(May 25, 2018 at 9:29 am)SteveII Wrote: Under a godless worldview, these things are accidental properties of humans and it makes no sense to ask "why this. Under a Christian worldview, these things are a result of being made in the image of God. The question "why this" makes sense: because God is interested in having a relationship with rational beings capable of living a full, well-lived, morally upright, capable of love, and awed by the natural beauty of the universe he made for this purpose alone. It is this distinction between the two worldviews that I am trying to point out.
If you want to use different words, fine. You cannot escape the obvious comparison and its conclusion: There is not existential purpose/meaning to "human-ness" in a godless worldview. There is substantial existential purpose/meaning in a Christian worldview.

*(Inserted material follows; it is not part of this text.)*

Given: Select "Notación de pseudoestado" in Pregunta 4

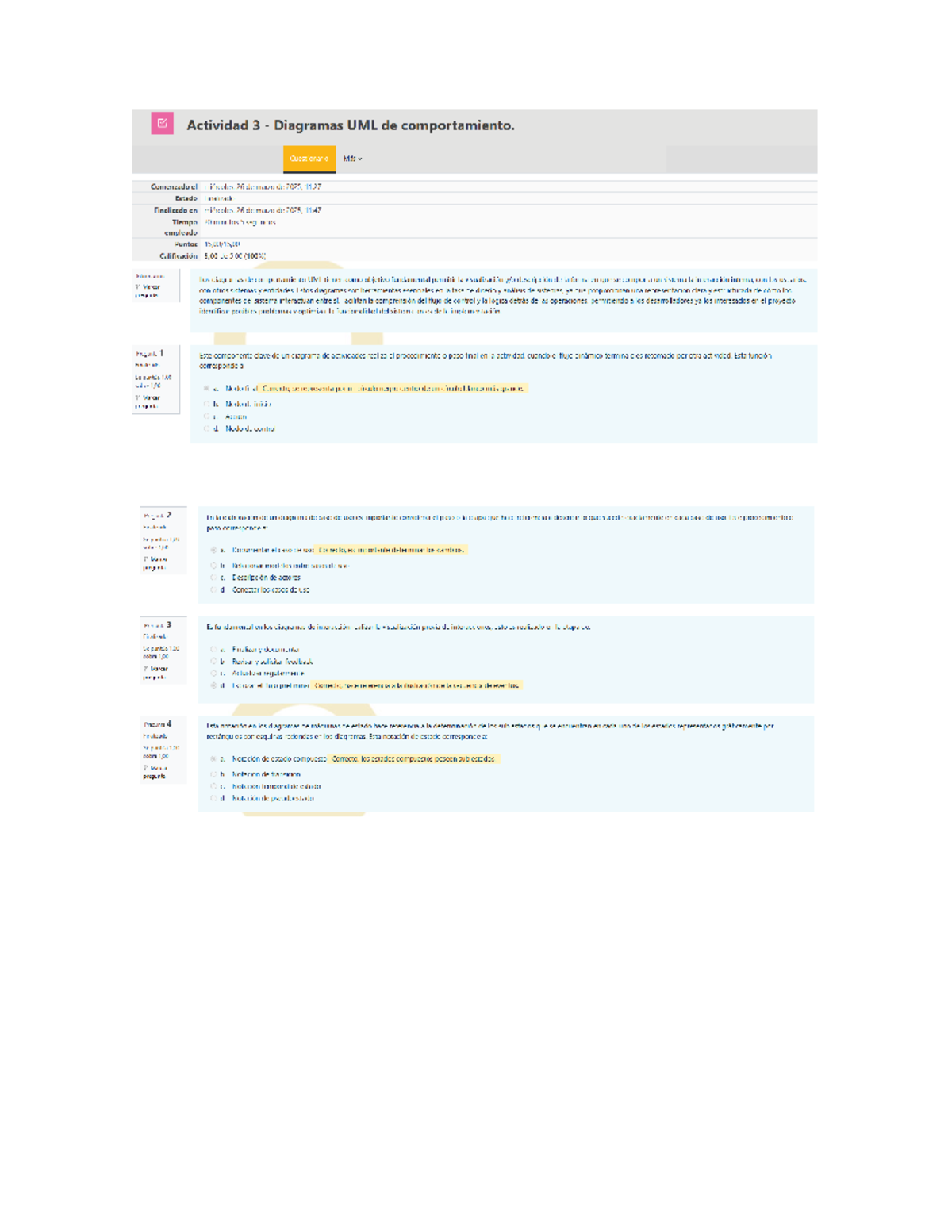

(May 25, 2018 at 10:06 am)Neo-Scholastic Wrote: Jor, if you burn a book its meaning is gone regardless of any meaning it had in the past.

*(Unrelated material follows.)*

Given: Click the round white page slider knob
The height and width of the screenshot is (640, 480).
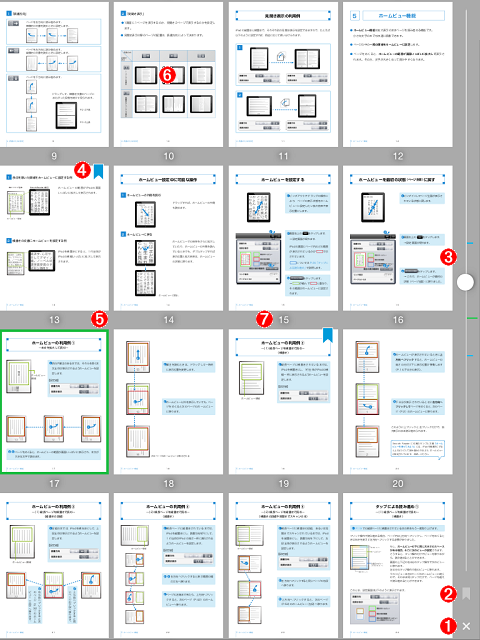Looking at the screenshot, I should [x=465, y=282].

This is a comment about morality, but I would argue something similar applies to the question of meaning and purpose. (And specifically regarding Steve's comment, my argument presented in the Why, God? Why?! thread is particularly applicable to this line of thought.)
Quote:Christian philosopher Paul Copan writes that if we reject the existence of objective moral facts, then we "reject something fundamental about our humanness."[48] I agree that we reject something about our humanness if we condone or advocate things like rape and torture. This is because people who do such things have divorced themselves from the well-being of their fellow humans. They have shown a disregard for the wants and needs of humanity, and therefor they have literally isolated themselves from other people and rejected something about their humanness. But believing that morality is relative to the wants and needs of humans is not the same thing as divorcing yourself from the well-being of humanity. Rather, it is precisely because you are conditioning morality on the wants and needs of humans that you are embracing your humanness.